**Exercise requirements**: Would you print all of the entries exactly, please, but without their pictures?

Collected data entries

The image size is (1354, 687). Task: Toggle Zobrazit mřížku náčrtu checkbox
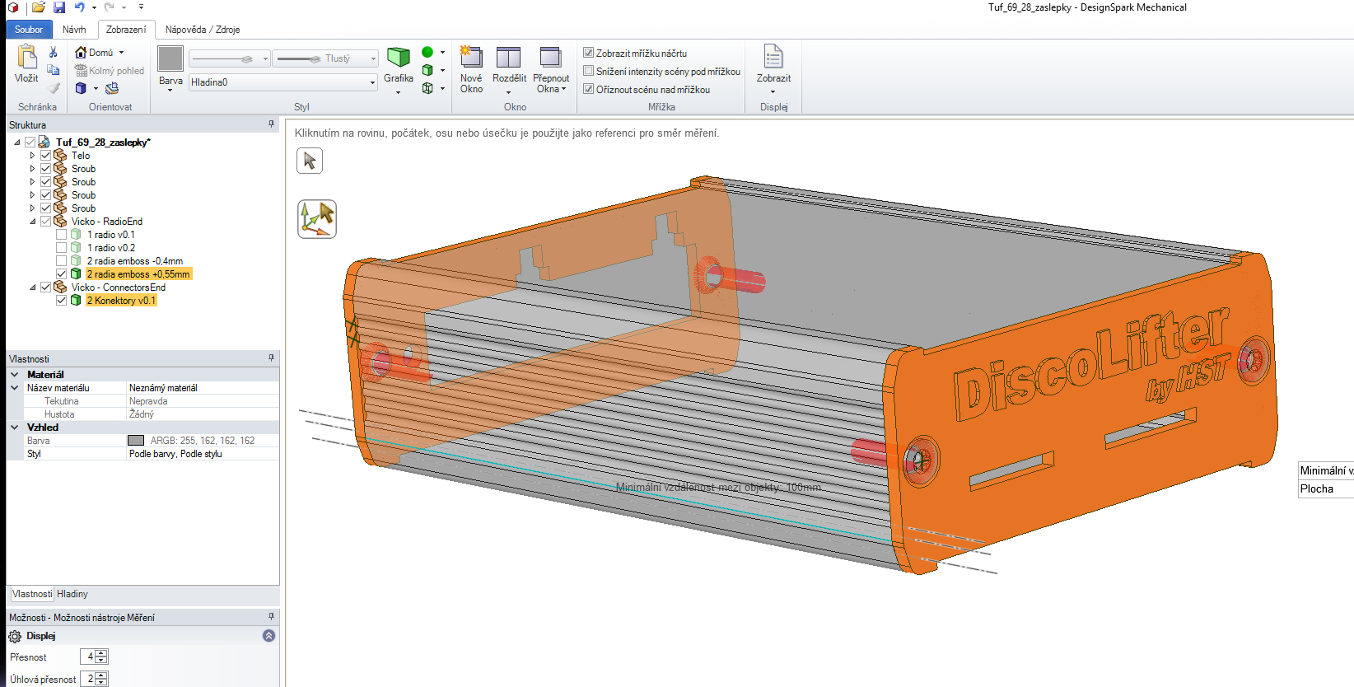coord(589,53)
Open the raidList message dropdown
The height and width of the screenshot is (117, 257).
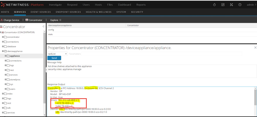[x=57, y=54]
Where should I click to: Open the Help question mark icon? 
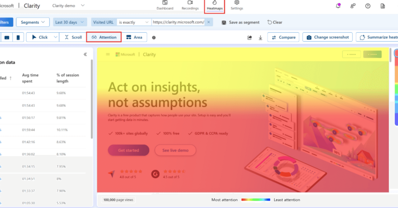(367, 6)
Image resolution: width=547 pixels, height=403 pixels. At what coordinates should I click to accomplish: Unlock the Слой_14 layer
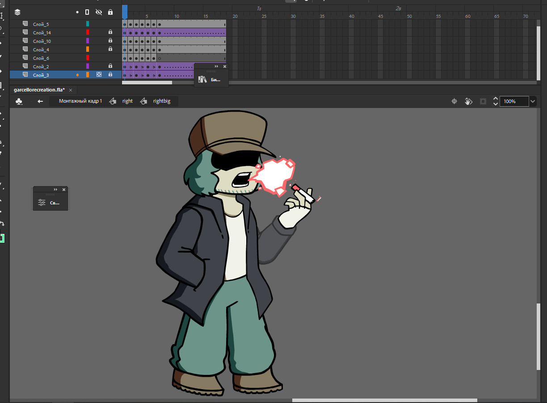tap(110, 32)
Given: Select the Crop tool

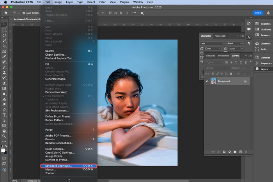Looking at the screenshot, I should (x=4, y=46).
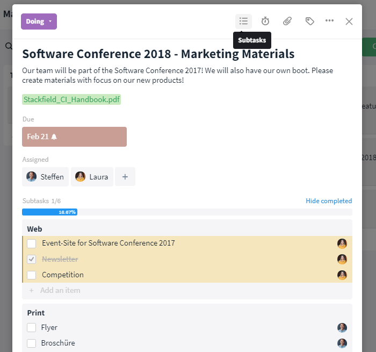
Task: Click the time tracking stopwatch icon
Action: 265,21
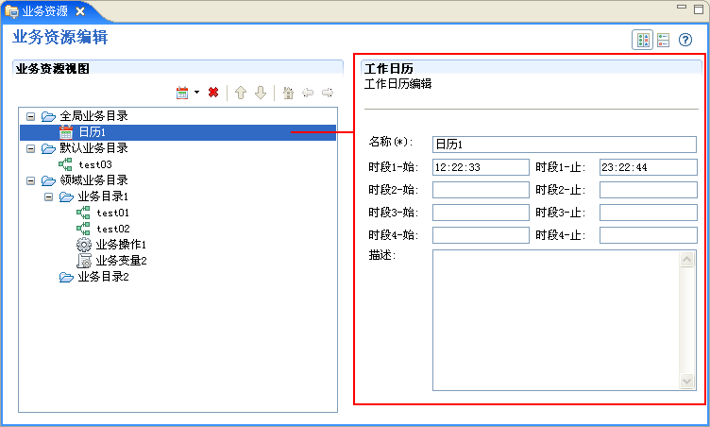
Task: Select test03 under 默认业务目录
Action: pos(94,164)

**Completed exercise**:
The image size is (1354, 687). Task: Toggle Zobrazit mřížku náčrtu checkbox
coord(589,53)
Open the raidList message dropdown
The height and width of the screenshot is (117, 257).
[x=57, y=54]
Where should I click to: Open the Help question mark icon? 
(367, 6)
Image resolution: width=547 pixels, height=403 pixels. At what coordinates should I click to accomplish: Unlock the Слой_14 layer
tap(110, 32)
Given: Select the Crop tool

Looking at the screenshot, I should (x=4, y=46).
Task: Click the time tracking stopwatch icon
Action: 265,21
Task: Select test03 under 默认业务目录
Action: pos(94,164)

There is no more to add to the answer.